--- Task requirements ---
Write out all entries word for word.
- Opening Delimiter -
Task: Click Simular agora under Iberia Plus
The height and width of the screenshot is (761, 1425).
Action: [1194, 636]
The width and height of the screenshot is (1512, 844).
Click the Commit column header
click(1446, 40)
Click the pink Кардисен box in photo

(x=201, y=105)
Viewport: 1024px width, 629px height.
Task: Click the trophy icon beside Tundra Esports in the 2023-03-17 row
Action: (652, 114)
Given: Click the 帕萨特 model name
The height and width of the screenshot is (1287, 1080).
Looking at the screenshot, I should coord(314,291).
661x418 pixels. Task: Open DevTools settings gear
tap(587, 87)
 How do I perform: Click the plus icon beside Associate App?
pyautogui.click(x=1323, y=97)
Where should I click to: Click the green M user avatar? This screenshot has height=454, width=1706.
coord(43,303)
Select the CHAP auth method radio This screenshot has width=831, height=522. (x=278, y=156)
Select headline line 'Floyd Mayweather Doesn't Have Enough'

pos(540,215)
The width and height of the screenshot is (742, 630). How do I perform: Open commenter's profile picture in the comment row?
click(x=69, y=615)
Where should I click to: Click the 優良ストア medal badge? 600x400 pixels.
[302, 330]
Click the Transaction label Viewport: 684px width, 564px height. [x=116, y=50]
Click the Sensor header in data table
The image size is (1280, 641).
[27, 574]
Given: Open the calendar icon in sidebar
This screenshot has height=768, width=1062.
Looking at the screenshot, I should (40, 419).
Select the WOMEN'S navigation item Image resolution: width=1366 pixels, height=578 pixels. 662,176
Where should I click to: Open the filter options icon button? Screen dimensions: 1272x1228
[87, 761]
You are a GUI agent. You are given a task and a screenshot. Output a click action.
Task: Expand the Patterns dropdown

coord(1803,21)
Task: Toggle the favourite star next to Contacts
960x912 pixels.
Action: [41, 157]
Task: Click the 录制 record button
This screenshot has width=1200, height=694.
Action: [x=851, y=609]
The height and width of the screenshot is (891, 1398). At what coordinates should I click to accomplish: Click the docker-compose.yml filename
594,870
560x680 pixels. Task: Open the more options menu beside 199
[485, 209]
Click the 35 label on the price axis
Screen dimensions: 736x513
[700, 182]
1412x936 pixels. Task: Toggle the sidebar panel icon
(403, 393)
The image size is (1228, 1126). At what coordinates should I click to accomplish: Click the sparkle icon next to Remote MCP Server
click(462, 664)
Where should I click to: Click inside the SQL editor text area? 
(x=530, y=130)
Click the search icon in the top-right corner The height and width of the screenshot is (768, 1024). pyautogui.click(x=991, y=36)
- Closing Delimiter -
--- Written solution ---
Task: Click Simular agora under Iberia Plus
The height and width of the screenshot is (761, 1425).
Action: [1194, 636]
The width and height of the screenshot is (1512, 844).
Click the Commit column header
click(1446, 40)
Click the pink Кардисен box in photo

(x=201, y=105)
Viewport: 1024px width, 629px height.
Task: Click the trophy icon beside Tundra Esports in the 2023-03-17 row
Action: (652, 114)
Given: Click the 帕萨特 model name
The height and width of the screenshot is (1287, 1080).
Looking at the screenshot, I should coord(314,291).
661x418 pixels. Task: Open DevTools settings gear
tap(587, 87)
 How do I perform: Click the plus icon beside Associate App?
pyautogui.click(x=1323, y=97)
Where should I click to: Click the green M user avatar? This screenshot has height=454, width=1706.
coord(43,303)
Select the CHAP auth method radio This screenshot has width=831, height=522. (x=278, y=156)
Select headline line 'Floyd Mayweather Doesn't Have Enough'

pos(540,215)
The width and height of the screenshot is (742, 630). How do I perform: Open commenter's profile picture in the comment row?
click(x=69, y=615)
Where should I click to: Click the 優良ストア medal badge? 600x400 pixels.
[302, 330]
Click the Transaction label Viewport: 684px width, 564px height. [x=116, y=50]
Click the Sensor header in data table
The image size is (1280, 641).
[27, 574]
Given: Open the calendar icon in sidebar
This screenshot has height=768, width=1062.
Looking at the screenshot, I should (40, 419).
Select the WOMEN'S navigation item Image resolution: width=1366 pixels, height=578 pixels. 662,176
Where should I click to: Open the filter options icon button? Screen dimensions: 1272x1228
[87, 761]
You are a GUI agent. You are given a task and a screenshot. Output a click action.
Task: Expand the Patterns dropdown

coord(1803,21)
Task: Toggle the favourite star next to Contacts
960x912 pixels.
Action: [41, 157]
Task: Click the 录制 record button
This screenshot has width=1200, height=694.
Action: [x=851, y=609]
The height and width of the screenshot is (891, 1398). At what coordinates should I click to accomplish: Click the docker-compose.yml filename
594,870
560x680 pixels. Task: Open the more options menu beside 199
[485, 209]
Click the 35 label on the price axis
Screen dimensions: 736x513
[700, 182]
1412x936 pixels. Task: Toggle the sidebar panel icon
(403, 393)
The image size is (1228, 1126). At what coordinates should I click to accomplish: Click the sparkle icon next to Remote MCP Server
click(462, 664)
Where should I click to: Click inside the SQL editor text area? 
(x=530, y=130)
Click the search icon in the top-right corner The height and width of the screenshot is (768, 1024). pyautogui.click(x=991, y=36)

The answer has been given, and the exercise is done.